→ **WHAT YOU ARE ASKED TO DO**: Skip every line before the one containing "1022x482 pixels.", then copy that line and the rest of the entries below exactly, through the last line.

-------- MATERIAL TO PROCESS --------

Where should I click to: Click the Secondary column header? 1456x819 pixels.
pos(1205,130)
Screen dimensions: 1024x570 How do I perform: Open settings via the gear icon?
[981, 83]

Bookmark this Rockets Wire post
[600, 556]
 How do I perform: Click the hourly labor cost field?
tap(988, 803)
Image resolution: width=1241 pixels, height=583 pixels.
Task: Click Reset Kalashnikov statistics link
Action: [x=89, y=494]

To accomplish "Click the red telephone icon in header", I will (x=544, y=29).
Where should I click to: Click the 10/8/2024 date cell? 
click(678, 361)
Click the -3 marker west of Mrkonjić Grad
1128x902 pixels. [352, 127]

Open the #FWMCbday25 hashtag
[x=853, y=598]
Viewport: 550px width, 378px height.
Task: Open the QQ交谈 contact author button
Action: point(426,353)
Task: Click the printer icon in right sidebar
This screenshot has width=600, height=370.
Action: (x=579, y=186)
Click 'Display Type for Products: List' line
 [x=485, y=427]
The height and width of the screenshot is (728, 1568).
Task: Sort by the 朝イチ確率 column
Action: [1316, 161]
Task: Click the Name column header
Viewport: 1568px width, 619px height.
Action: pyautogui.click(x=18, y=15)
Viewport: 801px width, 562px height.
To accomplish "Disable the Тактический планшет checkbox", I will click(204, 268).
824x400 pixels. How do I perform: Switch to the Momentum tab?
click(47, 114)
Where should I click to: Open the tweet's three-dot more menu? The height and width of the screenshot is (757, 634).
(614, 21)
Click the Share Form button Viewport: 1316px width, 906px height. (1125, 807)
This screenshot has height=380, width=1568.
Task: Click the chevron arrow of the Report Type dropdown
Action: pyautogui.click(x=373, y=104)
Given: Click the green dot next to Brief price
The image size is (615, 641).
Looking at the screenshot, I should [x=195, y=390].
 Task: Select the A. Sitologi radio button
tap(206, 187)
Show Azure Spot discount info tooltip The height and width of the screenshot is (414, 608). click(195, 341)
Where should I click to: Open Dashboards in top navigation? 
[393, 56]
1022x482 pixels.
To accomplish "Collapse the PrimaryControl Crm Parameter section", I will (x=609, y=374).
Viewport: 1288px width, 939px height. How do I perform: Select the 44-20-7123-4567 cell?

--------

→ **FINISHED EXERCISE**:
1022x482 pixels.
To accomplish "Collapse the PrimaryControl Crm Parameter section", I will (x=609, y=374).
Viewport: 1288px width, 939px height. How do I perform: Select the 44-20-7123-4567 cell?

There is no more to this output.